* _What is required_:
Please take the lines from the one holding "Task: Open print/visualize for invoice 37" through the one holding "Task: Select the fifth color variant swatch" in the data below and copy them exactly.

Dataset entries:
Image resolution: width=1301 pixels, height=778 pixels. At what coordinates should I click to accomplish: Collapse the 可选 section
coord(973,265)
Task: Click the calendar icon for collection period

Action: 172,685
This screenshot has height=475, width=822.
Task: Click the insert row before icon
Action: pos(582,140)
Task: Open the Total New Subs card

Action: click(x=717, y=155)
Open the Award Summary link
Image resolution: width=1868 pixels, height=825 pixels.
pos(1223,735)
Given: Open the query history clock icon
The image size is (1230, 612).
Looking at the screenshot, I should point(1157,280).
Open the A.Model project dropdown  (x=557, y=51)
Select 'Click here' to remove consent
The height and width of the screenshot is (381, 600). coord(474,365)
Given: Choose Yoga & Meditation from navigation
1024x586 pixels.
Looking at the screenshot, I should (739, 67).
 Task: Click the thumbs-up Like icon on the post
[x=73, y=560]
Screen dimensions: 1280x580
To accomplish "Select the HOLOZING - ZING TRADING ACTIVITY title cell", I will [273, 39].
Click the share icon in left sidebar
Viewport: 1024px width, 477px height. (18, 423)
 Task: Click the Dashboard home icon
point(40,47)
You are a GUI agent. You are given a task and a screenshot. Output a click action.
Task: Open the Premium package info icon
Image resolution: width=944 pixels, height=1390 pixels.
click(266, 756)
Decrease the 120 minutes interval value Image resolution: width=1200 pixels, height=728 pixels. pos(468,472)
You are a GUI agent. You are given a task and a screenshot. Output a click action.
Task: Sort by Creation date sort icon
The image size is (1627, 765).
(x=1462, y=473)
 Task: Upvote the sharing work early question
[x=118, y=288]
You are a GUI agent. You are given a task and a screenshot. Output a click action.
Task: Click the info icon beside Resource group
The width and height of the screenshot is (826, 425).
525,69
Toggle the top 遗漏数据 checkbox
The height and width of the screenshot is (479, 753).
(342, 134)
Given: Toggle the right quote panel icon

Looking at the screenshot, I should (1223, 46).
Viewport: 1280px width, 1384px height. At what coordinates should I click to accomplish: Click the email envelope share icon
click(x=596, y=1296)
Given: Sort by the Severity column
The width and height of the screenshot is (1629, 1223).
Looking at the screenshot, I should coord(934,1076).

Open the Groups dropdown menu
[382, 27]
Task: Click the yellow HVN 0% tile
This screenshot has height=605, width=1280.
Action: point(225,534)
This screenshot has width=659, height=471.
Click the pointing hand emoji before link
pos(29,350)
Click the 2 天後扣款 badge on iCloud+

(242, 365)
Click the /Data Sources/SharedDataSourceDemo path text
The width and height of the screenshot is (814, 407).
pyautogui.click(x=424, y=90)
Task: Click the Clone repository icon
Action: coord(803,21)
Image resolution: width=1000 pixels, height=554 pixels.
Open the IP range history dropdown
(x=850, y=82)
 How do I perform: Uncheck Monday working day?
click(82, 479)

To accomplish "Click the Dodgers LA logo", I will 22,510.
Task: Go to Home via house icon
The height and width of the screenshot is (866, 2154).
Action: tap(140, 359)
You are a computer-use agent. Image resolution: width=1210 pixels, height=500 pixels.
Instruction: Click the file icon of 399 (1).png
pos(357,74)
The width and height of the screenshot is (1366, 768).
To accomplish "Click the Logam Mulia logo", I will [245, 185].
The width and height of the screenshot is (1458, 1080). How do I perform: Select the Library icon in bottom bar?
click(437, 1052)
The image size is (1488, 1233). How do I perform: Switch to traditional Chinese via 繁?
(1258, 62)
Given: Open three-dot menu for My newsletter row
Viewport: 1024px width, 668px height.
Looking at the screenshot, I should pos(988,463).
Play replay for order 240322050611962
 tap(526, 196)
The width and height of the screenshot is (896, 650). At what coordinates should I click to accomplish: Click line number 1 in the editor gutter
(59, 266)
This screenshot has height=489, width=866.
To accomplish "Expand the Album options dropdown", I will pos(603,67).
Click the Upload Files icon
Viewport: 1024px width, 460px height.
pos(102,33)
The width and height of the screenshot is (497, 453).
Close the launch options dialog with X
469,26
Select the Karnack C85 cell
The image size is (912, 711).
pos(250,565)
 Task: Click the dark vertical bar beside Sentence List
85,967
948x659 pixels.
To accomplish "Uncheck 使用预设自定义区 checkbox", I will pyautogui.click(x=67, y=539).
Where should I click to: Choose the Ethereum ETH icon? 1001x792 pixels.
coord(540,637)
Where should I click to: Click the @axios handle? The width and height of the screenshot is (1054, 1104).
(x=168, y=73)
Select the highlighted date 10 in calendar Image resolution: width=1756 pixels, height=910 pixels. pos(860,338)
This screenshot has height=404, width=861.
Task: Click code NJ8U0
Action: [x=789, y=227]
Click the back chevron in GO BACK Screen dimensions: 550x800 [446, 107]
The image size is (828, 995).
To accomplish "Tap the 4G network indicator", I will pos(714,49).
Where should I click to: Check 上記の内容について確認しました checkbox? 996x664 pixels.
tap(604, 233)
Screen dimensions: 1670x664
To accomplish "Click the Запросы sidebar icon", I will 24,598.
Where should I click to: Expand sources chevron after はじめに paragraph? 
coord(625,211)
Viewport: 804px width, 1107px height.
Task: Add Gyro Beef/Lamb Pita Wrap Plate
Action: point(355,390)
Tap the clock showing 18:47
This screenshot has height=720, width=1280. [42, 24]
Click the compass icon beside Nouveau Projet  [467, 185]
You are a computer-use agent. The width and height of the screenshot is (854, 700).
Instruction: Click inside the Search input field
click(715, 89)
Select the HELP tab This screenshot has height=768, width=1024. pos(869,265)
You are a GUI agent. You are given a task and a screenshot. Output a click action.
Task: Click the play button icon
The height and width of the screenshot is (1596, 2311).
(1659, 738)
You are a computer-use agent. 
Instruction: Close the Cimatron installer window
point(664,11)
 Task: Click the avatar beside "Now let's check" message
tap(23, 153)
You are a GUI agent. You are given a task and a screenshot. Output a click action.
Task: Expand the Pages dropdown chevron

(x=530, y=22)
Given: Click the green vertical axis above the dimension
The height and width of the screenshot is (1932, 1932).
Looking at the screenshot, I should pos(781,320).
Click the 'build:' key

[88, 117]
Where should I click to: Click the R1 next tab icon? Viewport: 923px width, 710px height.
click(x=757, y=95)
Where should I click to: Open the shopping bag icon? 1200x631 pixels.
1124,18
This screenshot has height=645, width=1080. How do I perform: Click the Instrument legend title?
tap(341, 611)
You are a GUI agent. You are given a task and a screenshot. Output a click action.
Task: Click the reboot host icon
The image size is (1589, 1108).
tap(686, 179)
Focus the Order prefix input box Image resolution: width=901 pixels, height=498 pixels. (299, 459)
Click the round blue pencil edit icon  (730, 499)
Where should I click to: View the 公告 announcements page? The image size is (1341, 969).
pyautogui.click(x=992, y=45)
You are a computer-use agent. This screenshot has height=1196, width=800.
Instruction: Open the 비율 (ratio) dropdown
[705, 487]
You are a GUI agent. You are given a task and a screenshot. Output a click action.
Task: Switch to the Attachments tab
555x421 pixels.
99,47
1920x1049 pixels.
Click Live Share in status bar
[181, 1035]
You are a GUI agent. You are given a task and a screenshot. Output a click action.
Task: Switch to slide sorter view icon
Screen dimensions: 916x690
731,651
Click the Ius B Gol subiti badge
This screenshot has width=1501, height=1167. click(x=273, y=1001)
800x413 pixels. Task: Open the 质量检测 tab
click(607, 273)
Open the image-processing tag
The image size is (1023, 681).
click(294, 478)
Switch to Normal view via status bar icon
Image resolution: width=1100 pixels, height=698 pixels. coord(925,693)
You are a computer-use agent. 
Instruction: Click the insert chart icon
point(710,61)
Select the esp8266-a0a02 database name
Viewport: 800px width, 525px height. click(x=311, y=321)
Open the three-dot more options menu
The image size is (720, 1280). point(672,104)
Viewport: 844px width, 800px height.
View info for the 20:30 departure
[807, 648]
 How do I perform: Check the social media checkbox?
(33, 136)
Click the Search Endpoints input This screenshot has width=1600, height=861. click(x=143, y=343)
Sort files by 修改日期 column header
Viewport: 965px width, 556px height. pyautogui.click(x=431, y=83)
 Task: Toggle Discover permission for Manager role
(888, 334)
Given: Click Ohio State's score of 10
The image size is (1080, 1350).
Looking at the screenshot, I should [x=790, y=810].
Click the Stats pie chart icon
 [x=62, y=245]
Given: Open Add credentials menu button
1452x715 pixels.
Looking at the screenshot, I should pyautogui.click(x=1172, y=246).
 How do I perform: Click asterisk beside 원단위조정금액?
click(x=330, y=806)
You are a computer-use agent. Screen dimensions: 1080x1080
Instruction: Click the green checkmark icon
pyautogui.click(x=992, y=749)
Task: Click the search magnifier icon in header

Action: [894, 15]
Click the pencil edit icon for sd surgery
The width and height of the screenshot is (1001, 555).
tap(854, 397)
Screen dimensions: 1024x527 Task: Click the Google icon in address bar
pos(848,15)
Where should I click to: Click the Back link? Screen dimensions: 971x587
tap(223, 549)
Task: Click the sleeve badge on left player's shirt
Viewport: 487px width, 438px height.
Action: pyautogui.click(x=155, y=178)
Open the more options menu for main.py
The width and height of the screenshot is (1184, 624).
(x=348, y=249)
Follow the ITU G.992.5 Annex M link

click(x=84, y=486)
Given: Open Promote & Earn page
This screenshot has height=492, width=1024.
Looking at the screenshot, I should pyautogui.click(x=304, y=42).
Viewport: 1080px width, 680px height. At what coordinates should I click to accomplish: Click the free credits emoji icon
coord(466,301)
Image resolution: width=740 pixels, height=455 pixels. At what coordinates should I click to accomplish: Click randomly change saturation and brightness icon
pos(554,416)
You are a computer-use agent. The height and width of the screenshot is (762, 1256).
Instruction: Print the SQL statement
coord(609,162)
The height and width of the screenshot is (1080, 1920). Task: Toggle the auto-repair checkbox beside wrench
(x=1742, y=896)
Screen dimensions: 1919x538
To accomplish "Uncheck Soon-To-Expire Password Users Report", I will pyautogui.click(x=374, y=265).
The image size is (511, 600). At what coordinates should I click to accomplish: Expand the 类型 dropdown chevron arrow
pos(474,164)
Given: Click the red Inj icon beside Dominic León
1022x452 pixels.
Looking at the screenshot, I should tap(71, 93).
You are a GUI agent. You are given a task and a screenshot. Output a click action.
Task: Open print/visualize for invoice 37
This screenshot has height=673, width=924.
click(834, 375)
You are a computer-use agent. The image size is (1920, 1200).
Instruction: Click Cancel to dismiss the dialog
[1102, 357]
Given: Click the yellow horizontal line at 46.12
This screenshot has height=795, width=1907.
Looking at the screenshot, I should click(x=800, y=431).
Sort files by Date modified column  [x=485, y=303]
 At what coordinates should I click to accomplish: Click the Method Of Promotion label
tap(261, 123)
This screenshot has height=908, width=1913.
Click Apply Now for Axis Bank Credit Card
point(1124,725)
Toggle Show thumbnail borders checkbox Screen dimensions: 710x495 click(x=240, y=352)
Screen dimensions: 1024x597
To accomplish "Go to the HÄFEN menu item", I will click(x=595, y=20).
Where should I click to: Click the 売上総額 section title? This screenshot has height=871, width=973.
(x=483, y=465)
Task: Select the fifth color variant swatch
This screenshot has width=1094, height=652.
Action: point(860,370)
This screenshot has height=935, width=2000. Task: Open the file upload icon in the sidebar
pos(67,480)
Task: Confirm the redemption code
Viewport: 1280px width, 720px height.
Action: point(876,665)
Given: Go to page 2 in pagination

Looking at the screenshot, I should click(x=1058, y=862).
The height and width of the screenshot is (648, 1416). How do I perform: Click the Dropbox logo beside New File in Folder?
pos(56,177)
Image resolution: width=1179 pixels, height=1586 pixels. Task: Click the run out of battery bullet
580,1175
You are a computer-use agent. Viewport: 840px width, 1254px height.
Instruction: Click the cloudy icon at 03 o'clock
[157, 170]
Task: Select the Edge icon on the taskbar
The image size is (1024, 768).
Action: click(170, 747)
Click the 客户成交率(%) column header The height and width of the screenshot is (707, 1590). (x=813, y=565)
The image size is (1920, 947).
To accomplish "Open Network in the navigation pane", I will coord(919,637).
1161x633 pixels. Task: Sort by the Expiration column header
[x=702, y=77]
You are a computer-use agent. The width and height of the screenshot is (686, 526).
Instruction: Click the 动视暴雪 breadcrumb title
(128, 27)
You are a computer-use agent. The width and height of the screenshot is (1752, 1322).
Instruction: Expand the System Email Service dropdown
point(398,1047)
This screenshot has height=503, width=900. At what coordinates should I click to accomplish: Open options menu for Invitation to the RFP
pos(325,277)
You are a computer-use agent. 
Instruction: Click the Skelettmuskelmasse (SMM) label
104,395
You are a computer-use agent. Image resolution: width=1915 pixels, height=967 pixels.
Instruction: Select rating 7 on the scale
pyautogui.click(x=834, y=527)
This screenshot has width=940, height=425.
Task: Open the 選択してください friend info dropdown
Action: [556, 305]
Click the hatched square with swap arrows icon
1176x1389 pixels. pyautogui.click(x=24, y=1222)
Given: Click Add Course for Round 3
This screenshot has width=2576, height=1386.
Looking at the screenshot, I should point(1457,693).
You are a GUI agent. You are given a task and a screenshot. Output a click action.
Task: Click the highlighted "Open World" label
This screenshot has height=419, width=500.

* _Response to the exercise_:
Task: Open print/visualize for invoice 37
This screenshot has height=673, width=924.
click(834, 375)
You are a computer-use agent. The image size is (1920, 1200).
Instruction: Click Cancel to dismiss the dialog
[1102, 357]
Given: Click the yellow horizontal line at 46.12
This screenshot has height=795, width=1907.
Looking at the screenshot, I should click(x=800, y=431).
Sort files by Date modified column  [x=485, y=303]
 At what coordinates should I click to accomplish: Click the Method Of Promotion label
tap(261, 123)
This screenshot has height=908, width=1913.
Click Apply Now for Axis Bank Credit Card
point(1124,725)
Toggle Show thumbnail borders checkbox Screen dimensions: 710x495 click(x=240, y=352)
Screen dimensions: 1024x597
To accomplish "Go to the HÄFEN menu item", I will click(x=595, y=20).
Where should I click to: Click the 売上総額 section title? This screenshot has height=871, width=973.
(x=483, y=465)
Task: Select the fifth color variant swatch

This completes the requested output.